Dentro de mil anos pode não existir ciência, mas religião com certeza existirá.
A religião é eterna enquanto durar a humanidade, a ciência é efêmera em comparação a "longue durée" da religião —"longa duração", conceito do historiador francês Fernand Braudel, do século 20.
Para a religião basta um homem sonhando. Dois, então, é uma multidão. A ciência necessita de uma parafernália técnica, industrial e financeira gigantesca.
Aviso: não perca nosso tempo tentando tachar essa discussão de "negacionismo" —uma das palavras da moda herdada da pandemia. Trata-se apenas de uma discussão de teoria da ciência, historiografia e psicologia da religião.
Somos mais facilmente religiosos do que cientistas. Você pode ter uma carreira profissional ligada à ciência e à racionalidade moderna, como médico, advogado ou engenheiro, e ser profundamente religioso. Crer em Deus, espíritos, reencarnação, destino, temas similares e tipicamente religiosos e ser juiz.
Uma pessoa pode praticar o método científico no trabalho —na empresa, no laboratório, num órgão público— e ser um fiel de alguma denominação religiosa.
Ela pode ser uma pessoa excepcionalmente dotada de inteligência muito acima da média, articulada, com repertório vasto em literatura ou ensaística de interesse geral, e crer profundamente na vida depois da morte.
Por outro lado, alguém pode ser um ateu convicto e ser burro como uma porta.
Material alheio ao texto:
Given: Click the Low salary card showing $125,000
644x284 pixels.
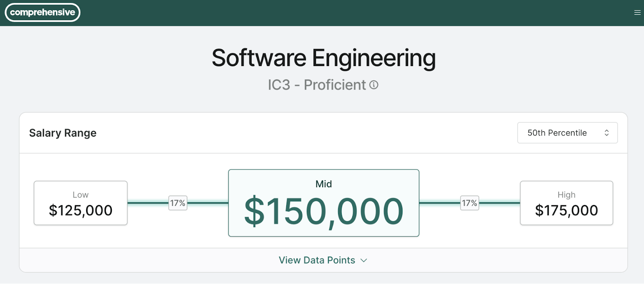Looking at the screenshot, I should click(80, 203).
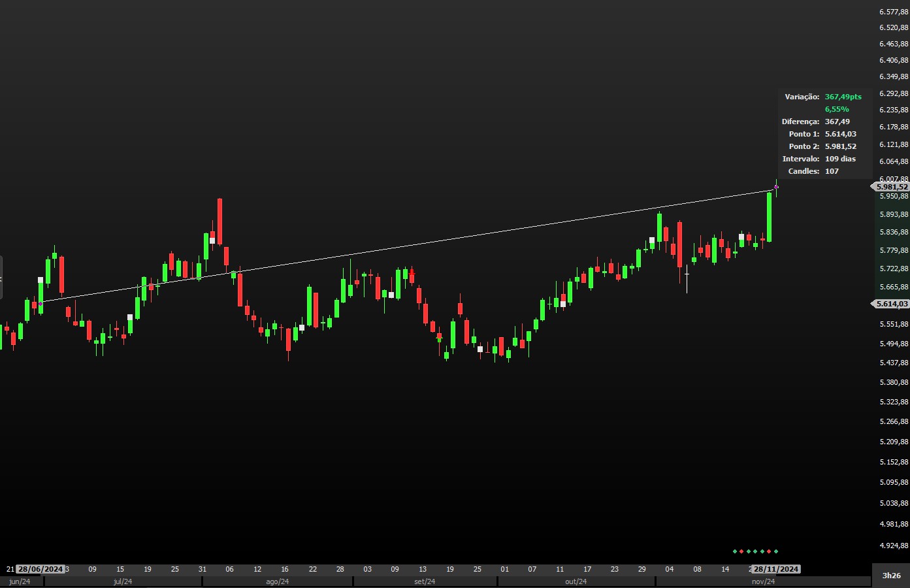Click the magenta trendline start point at left

click(41, 303)
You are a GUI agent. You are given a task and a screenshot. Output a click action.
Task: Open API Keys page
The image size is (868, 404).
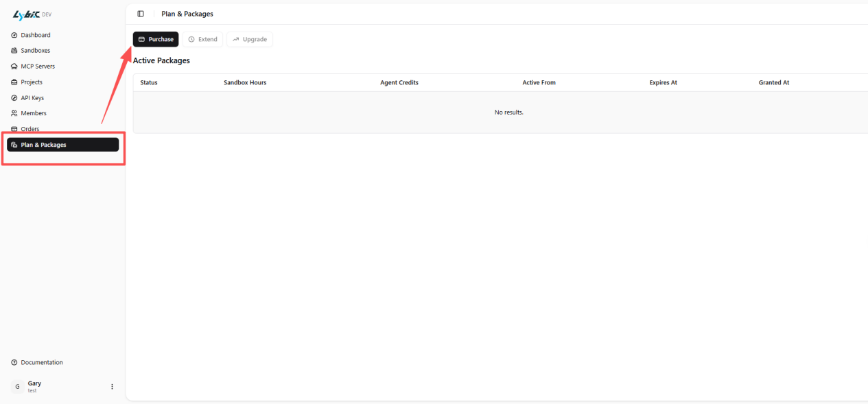(32, 98)
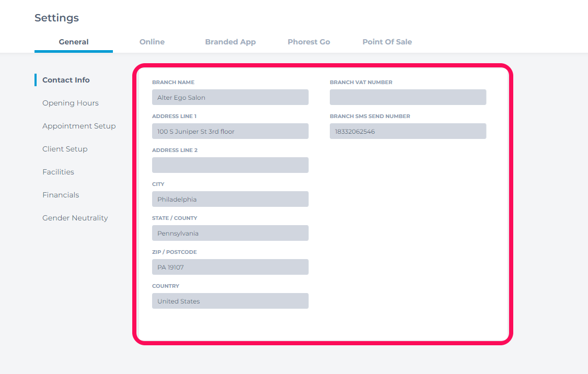Open the Financials settings
588x374 pixels.
click(x=61, y=195)
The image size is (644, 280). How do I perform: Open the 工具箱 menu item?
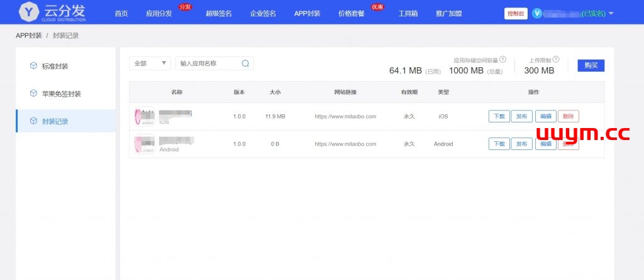tap(408, 13)
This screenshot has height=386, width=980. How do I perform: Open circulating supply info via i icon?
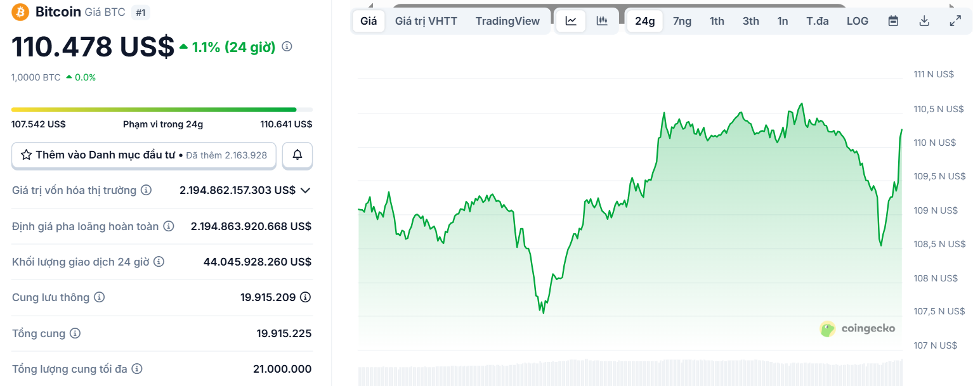(x=100, y=297)
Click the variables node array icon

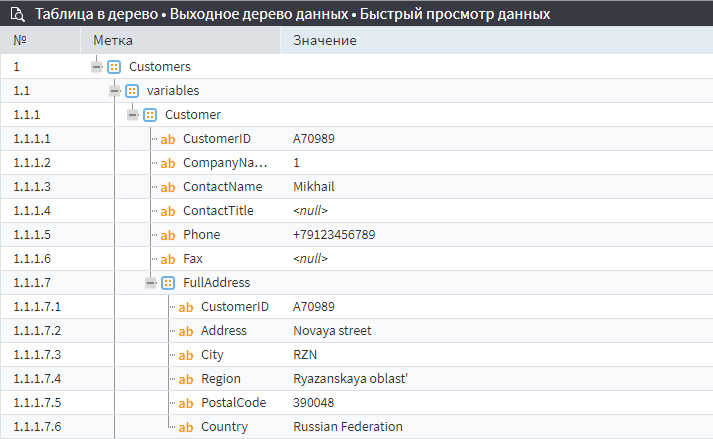point(132,91)
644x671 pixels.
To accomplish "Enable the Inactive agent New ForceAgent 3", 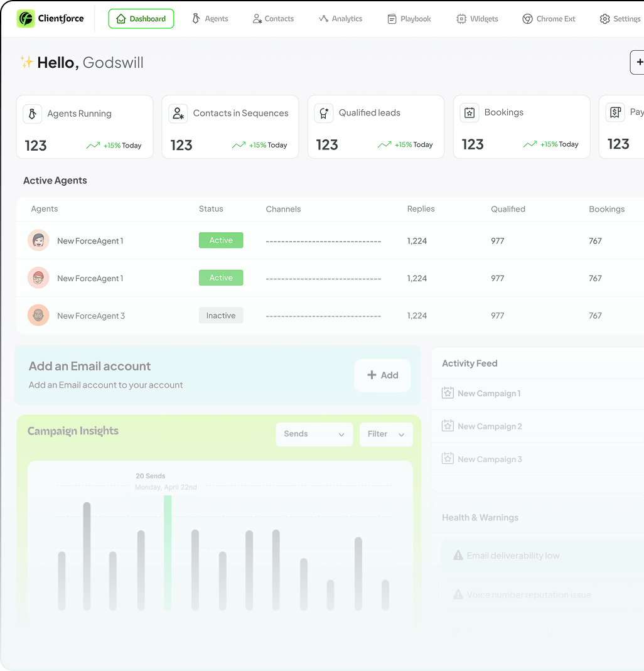I will [x=220, y=315].
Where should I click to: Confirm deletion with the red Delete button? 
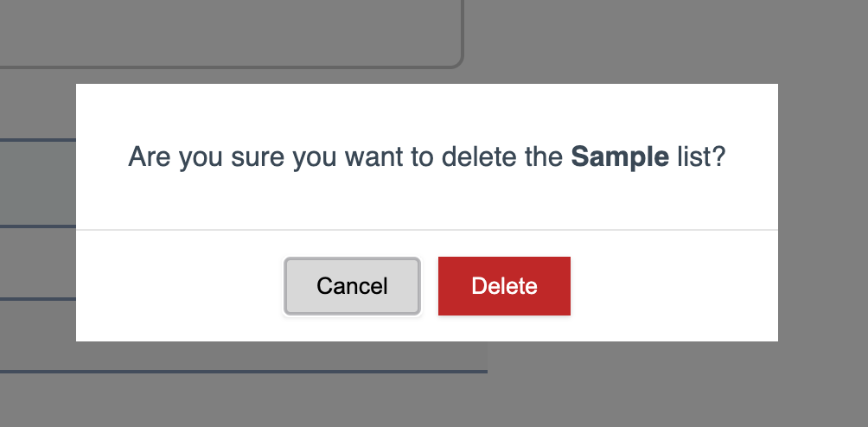point(504,286)
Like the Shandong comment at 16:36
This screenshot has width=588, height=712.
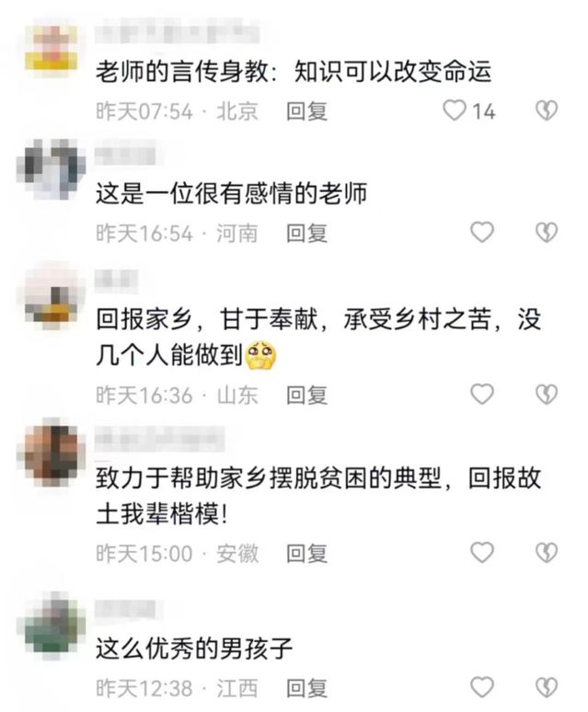click(482, 394)

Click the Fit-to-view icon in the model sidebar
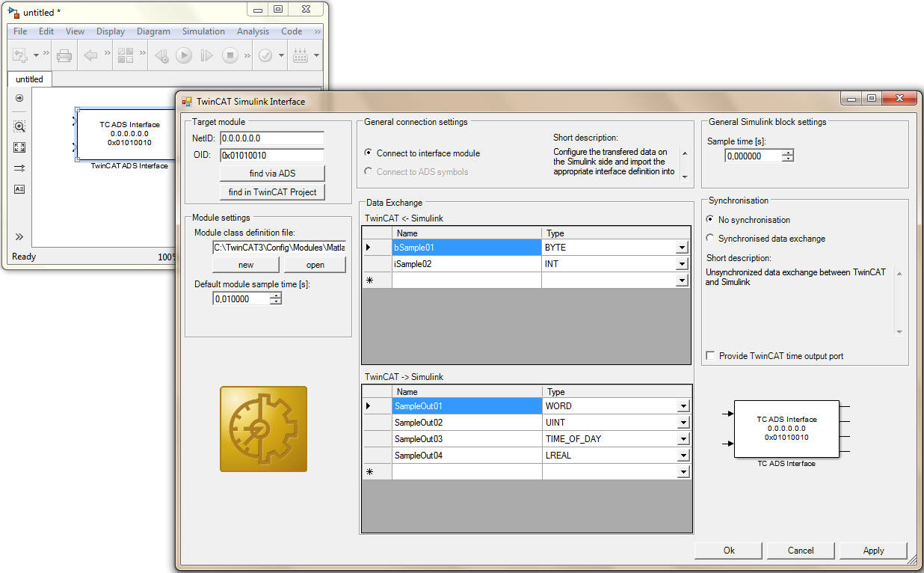click(19, 147)
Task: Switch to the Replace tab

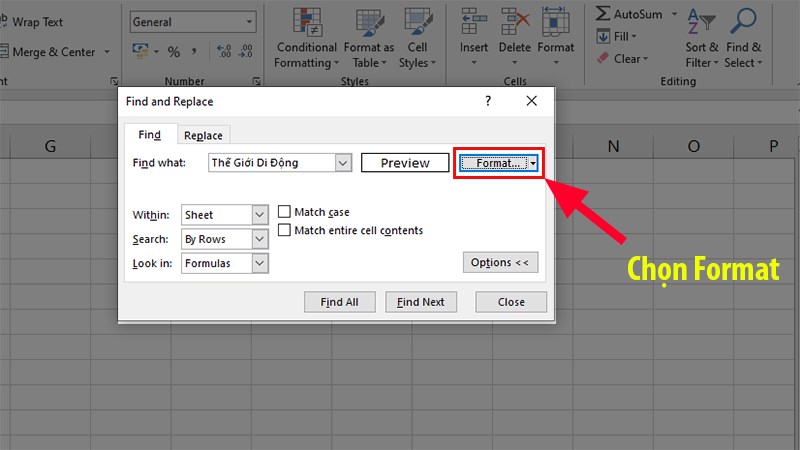Action: (x=203, y=136)
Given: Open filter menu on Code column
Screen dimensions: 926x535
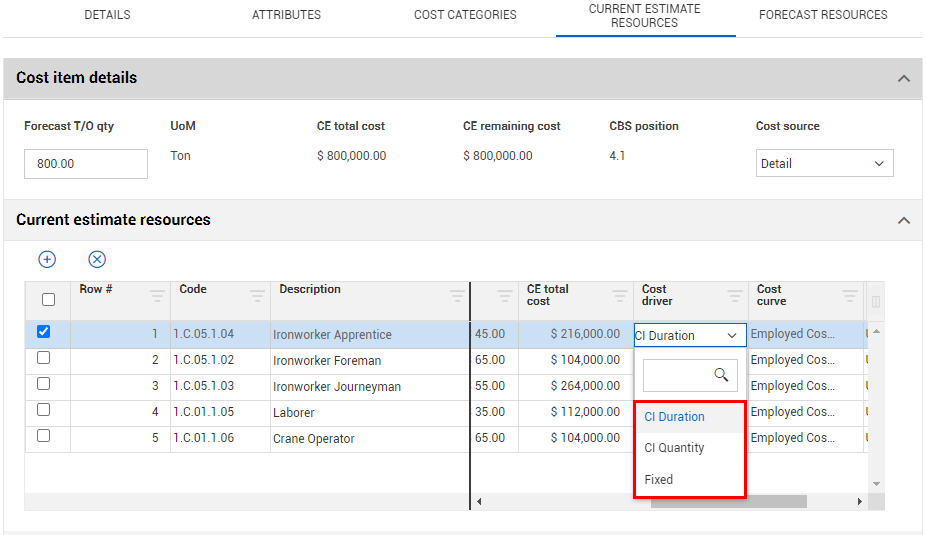Looking at the screenshot, I should point(257,296).
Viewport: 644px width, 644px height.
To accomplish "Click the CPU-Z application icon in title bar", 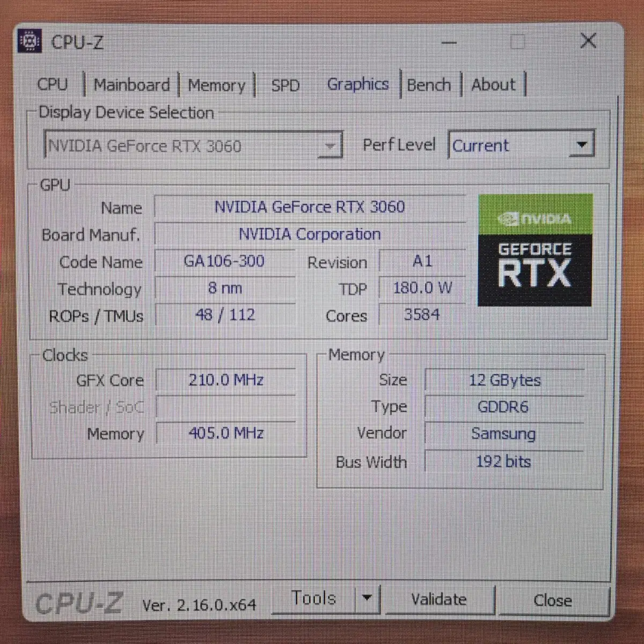I will 30,41.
Ignorante, sem repertório, sem articulação lógica no uso da linguagem e ter clara certeza do caráter inútil da condição religiosa.
Um ateu pode ser ateu seguindo os passos de gigantes como Marx, Freud, Feuerbach, Nietzsche, Comte, e ainda assim ser incapaz de uma gota de gentileza ou sensibilidade, o que nenhuma teoria brilhante pode ser capaz de prover. Ao mesmo tempo, você pode encontrar um ateu "mais cristão" que muitos cristãos.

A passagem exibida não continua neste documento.